Entity Framework database query very slow

2019-08-09 15:37发布

问题:

In my database there are Document and DocumentFile tables. Primary key - column Uid (in both tables). DocumentFile references Document via column DocumentUid.

I know uid of document file, and I want to select document with files (with left join), and EF generates this query:

DECLARE @p__linq__0 uniqueidentifier,@p__linq__1 uniqueidentifier,@p__linq__2 varchar(max) ,@p__linq__3 nvarchar(max) ,@p__linq__4 uniqueidentifier

SELECT @p__linq__0=NULL,@p__linq__1=NULL,@p__linq__2=NULL,@p__linq__3=NULL,@p__linq__4='8670AD28-9FA6-41F3-94B9-6B91FD2AE110'

SELECT 
*
FROM  [dbo].[Document] AS [Extent1]
LEFT OUTER JOIN [dbo].[DocumentFile] AS [Extent2] ON [Extent1].[Uid] = [Extent2].[DocumentUid]
WHERE ((([Extent1].[EntityUid] = @p__linq__0) AND (@p__linq__0 IS NOT NULL)) OR (@p__linq__1 IS NULL)) 
        AND ((([Extent1].[EntityTypeCode] = @p__linq__2) AND ( NOT ([Extent1].[EntityTypeCode] IS NULL OR @p__linq__2 IS NULL))) OR (([Extent1].[EntityTypeCode] IS NULL) AND (@p__linq__2 IS NULL)) OR (@p__linq__3 IS NULL) OR (( CAST(LEN(@p__linq__3) AS int)) = 0)) 
        AND ((([Extent2].[Uid] = @p__linq__4) AND ( NOT ([Extent2].[Uid] IS NULL OR @p__linq__4 IS NULL))) OR (([Extent2].[Uid] IS NULL) AND (@p__linq__4 IS NULL)) )

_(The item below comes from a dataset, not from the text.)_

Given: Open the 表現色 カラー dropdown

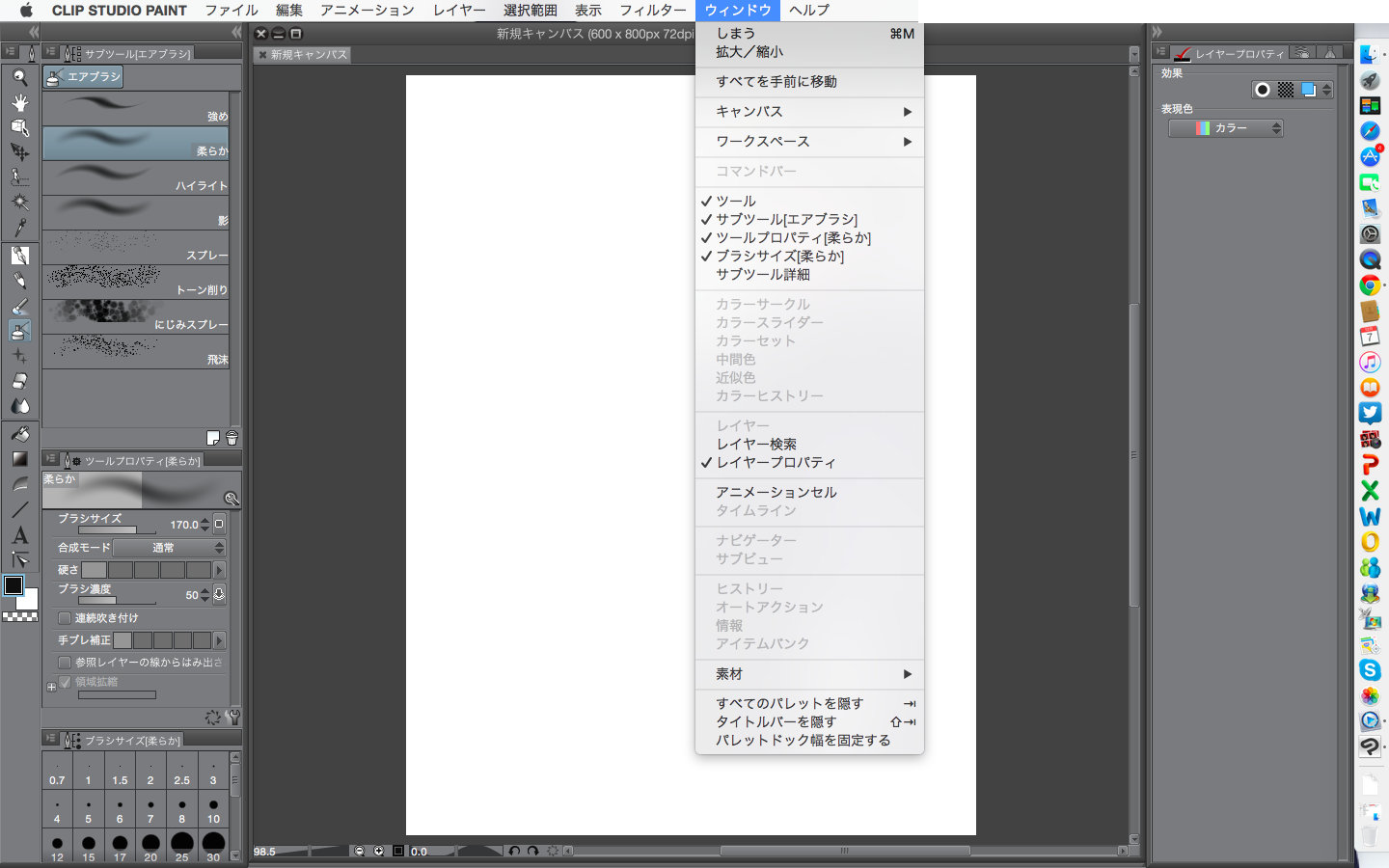Looking at the screenshot, I should click(1225, 128).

(long list of columns replaced with asterisk and parameters declared at top, but it does not matter)

This query works very slow with complicated query plan (~20 seconds). If I comment this condition at end of query:

 /*OR (([Extent2].[Uid] IS NULL) AND (@p__linq__4 IS NULL))*/

it run with lightning speed (few milliseconds). Extent2 is DocumentFile, column Uid is primary key and it never be NULL.

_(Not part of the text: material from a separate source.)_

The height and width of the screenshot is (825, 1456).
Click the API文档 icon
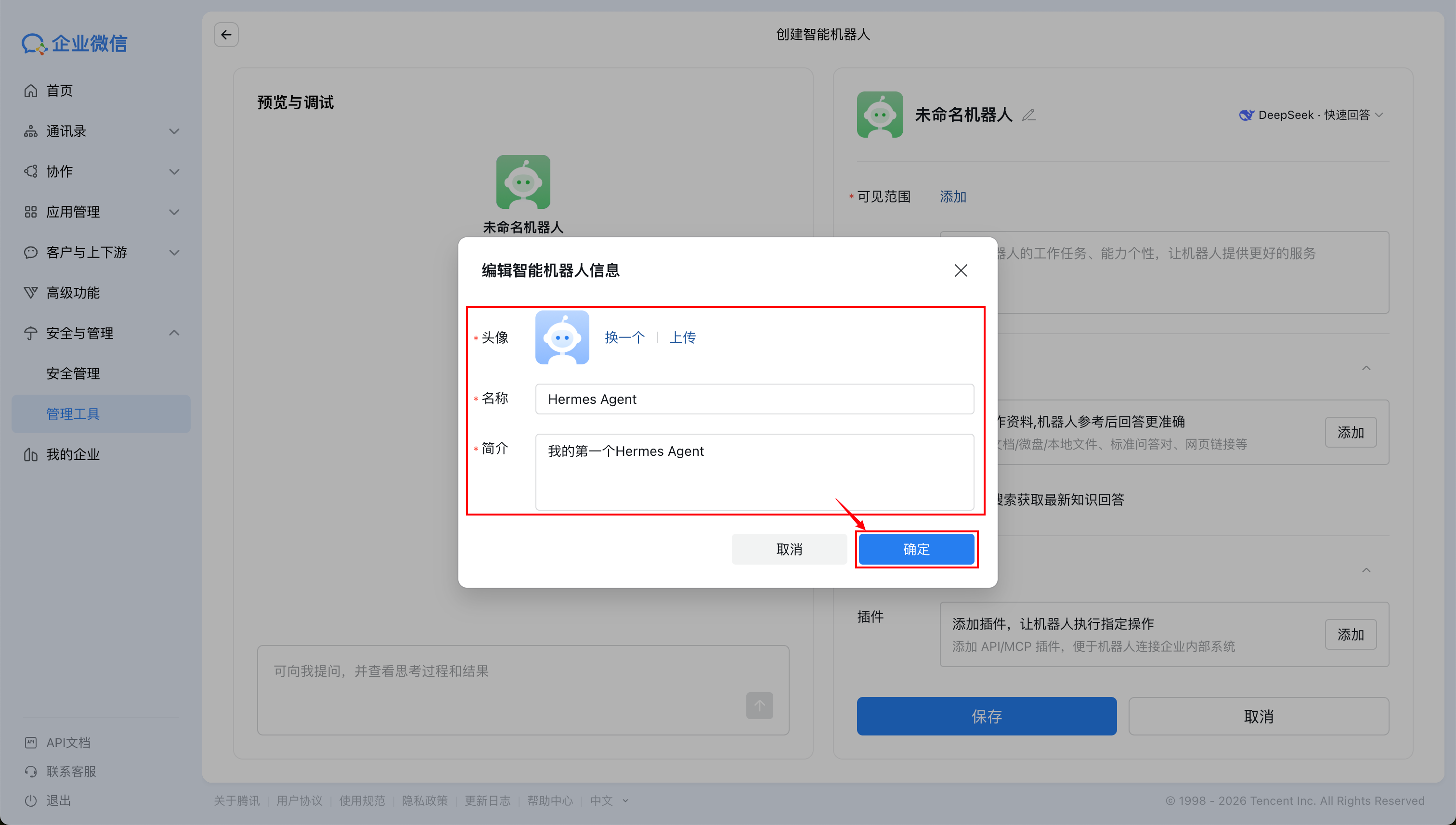[x=31, y=742]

In C# code column Uid declared as Guid:

public class DocumentFile
{
    public const string EntityType = "DocumentFile";

    [Key]
    public Guid Uid { get; set; }

    public Guid DocumentUid { get; set; }
    ...
}

How to fix query or tell SQL Server to use simple query plan, like for query with commented condition?

回答1:

This is because EF by default mimics .net semantics for null values. That is: if a string has a value it never equals null:

stringValue != null

... evaluates to true.

In SQL semantics this equation is undefined. If used as predicate it never yields any result. (Contrary to the correct syntax: stringValue IS NOT NULL). Even if stringValue is null, in SQL, stringValue = null doesn't evaluate as true!

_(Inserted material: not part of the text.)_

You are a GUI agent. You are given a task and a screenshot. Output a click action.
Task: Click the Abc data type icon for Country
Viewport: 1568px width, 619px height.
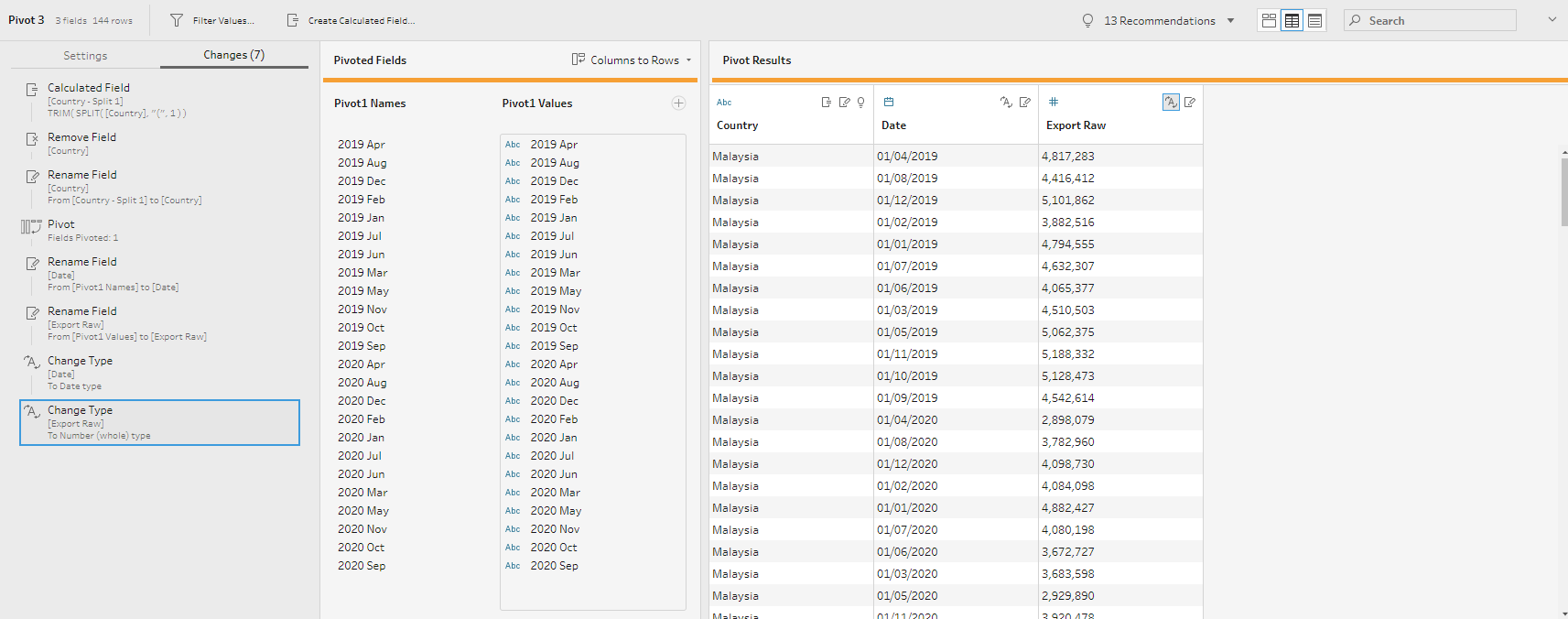tap(724, 103)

You can tell EF to use SQL null semantics, but let's look at a simple example how this can lead to unexpected results. I have a context connected in Linqpad and use this code to compare both semantics:

string code = null;
this.Configuration.UseDatabaseNullSemantics = false; // the default
Companies.Where(c => c.Code == code).Dump();

this.Configuration.UseDatabaseNullSemantics = true;
Companies.Where(c => c.Code == code).Dump();

The first query gives me companies where Code is null. The second query... none.

The reason for this is apparent from the executed SQL statements:

-- Region Parameters
DECLARE @p__linq__0 VarChar(1000) = null
-- EndRegion
SELECT ...
    FROM [dbo].[Company] AS [Extent1]
    WHERE ([Extent1].[Code] = @p__linq__0)
       OR (([Extent1].[Code] IS NULL) AND (@p__linq__0 IS NULL))
GO

vs

SELECT ...
    FROM [dbo].[Company] AS [Extent1]
    WHERE [Extent1].[Code] = @p__linq__0

There it is, WHERE [Extent1].[Code] = @p__linq__0 is undefined, the query doesn't return any result.

So you can turn to database null semantics, but that's a decision to be taken with caution. If null values don't play a role (i.e. there will always be comparisons between non-null values), you can do it safely.